GOAL: Reproduce the data below from its beginning through the line containing "Screen dimensions: 494x879 (x=330, y=113)", inclusive, leaving out any pictures.

WORKING DATA:
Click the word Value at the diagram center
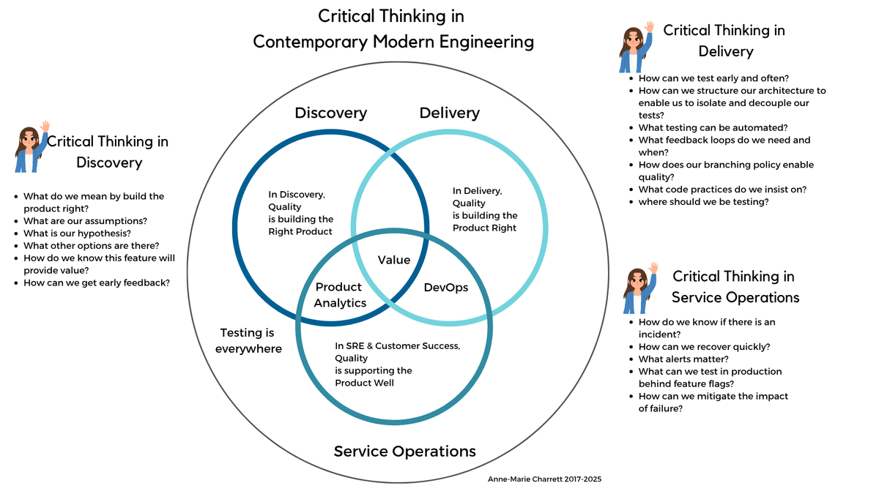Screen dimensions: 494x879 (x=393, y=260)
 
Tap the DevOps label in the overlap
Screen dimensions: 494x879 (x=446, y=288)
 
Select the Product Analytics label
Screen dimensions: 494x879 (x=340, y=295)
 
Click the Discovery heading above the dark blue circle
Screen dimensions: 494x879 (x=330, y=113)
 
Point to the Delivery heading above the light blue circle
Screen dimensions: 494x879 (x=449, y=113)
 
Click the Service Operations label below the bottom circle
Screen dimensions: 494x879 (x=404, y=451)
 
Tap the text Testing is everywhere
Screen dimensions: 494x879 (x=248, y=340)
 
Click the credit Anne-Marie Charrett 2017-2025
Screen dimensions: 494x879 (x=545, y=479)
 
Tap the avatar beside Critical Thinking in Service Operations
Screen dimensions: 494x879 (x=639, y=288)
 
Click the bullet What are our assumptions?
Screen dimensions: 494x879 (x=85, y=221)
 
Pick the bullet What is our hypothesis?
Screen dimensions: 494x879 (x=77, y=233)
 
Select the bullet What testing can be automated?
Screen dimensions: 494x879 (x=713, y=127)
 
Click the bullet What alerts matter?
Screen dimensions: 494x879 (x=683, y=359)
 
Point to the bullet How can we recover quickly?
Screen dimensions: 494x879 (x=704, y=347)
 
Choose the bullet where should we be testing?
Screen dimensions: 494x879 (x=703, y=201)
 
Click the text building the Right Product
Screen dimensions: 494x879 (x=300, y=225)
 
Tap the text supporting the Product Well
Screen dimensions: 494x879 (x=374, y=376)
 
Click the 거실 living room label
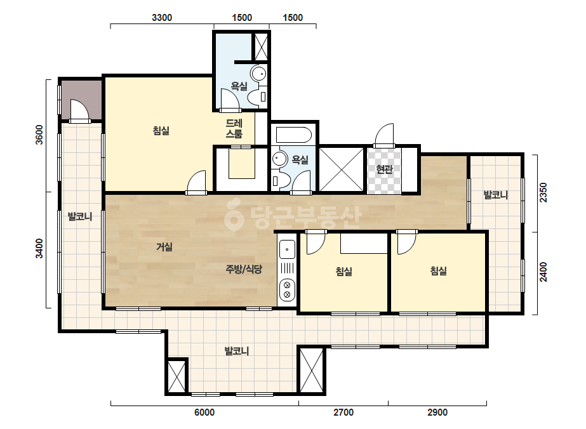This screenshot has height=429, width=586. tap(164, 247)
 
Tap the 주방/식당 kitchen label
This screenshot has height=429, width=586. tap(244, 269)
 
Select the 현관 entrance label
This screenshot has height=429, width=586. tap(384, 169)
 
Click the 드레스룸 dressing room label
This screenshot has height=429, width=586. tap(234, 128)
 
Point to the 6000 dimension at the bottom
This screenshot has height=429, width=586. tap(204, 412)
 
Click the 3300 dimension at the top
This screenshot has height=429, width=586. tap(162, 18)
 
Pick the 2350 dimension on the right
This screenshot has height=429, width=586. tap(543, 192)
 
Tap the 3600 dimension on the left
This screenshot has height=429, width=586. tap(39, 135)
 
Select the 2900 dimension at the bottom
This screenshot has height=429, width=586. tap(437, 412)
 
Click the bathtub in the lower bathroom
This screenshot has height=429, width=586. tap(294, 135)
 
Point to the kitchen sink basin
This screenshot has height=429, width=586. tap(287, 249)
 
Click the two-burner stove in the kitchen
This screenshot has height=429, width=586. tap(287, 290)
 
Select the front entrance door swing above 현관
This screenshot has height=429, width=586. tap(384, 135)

OUTPUT FOR THIS EXERCISE:
Click the word Value at the diagram center
Screen dimensions: 494x879 (x=393, y=260)
 
Tap the DevOps label in the overlap
Screen dimensions: 494x879 (x=446, y=288)
 
Select the Product Analytics label
Screen dimensions: 494x879 (x=340, y=295)
 
Click the Discovery heading above the dark blue circle
Screen dimensions: 494x879 (x=330, y=113)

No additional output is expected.